Why facial expressions aren’t a true reflection of our emotions.
As we enter 2022, we face a new world of work. Virtual teams and flexible arrangements are here to stay, and the lines between our professional and personal lives are more blurred than ever.
With all this change and uncertainty about what’s next, being in touch with the emotions of ourselves and others is critical. The issue? Some of society’s core ideas about managing, perceiving, and understanding emotions are wrong.
One of the most common ways we’ve learnt to read emotions is by decoding facial expressions. We know that a smile signals happiness or a frown sadness – right? Ground-breaking research on facial expressions and emotions has revealed otherwise. Emotions are not universal, we cannot read them from faces, and they are not hardwired deep within us.

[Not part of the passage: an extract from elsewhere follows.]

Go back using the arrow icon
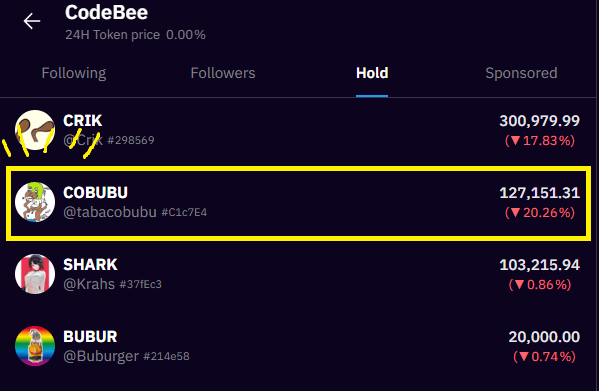 click(32, 21)
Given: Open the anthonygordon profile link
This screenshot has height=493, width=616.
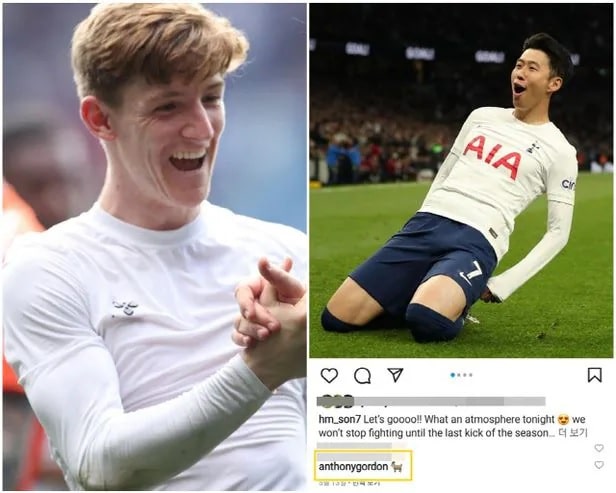Looking at the screenshot, I should click(353, 467).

Whether you’re interested in how to master your own emotions or better understand those of others – this episode of EI at Work will change your perception of how emotions work. You will gain insight into:
How emotions are made and why they’re a lot more complex than we realise.
In this episode of EI at Work, we’re joined by Distinguished Professor of Psychology at Northeastern University, Dr Lisa Feldman Barrett. She is among the top 1% most-cited scientists for her revolutionary research in psychology and neuroscience. Dr Barrett joins co-hosts Marie El Daghl and Genos International CEO, Dr Ben Palmer to discuss:
- The top 3 insights she has uncovered through her revolutionary research on emotions.
- How emotions are made and why some of our society’s core ideas about them are wrong.
- The role of prediction and patterns in how our emotions work.
- Facial expressions and why they’re not accurate signals of emotion.
- Why the use of AI to predict human emotions is misguided.
- The implications of her research for both the workplace and our personal lives.
About Dr. Lisa Feldman Barrett
Dr Lisa Feldman Barrett is a Distinguished Professor of Psychology at Northeastern University with appointments at the Massachusetts General Hospital (MGH) and Harvard Medical School. She is among the top 1% most-cited scientists for her revolutionary research in psychology and neuroscience.
She is the recipient of a NIH Director’s Pioneer Award for transformative research, the Mentor Award for Lifetime Achievement from the Association for Psychological Science (APS), and the Distinguished Scientific Contribution Award from the American Psychological Association (APA).
She is an elected fellow of the American Academy of Arts and Sciences, the Royal Society of Canada, and several other honorific societies. She is also a former president of the APS. She has testified before the US Congress, is the Chief Science Officer for the Center for Law, Brain and Behaviour at MGH, and actively engages in informal science education for the public via popular books, articles and public lectures.
She has authored two popular science books for the public: How Emotions are Made: The Secret Life of the Brain, and more recently, Seven and a Half Lessons About the Brain.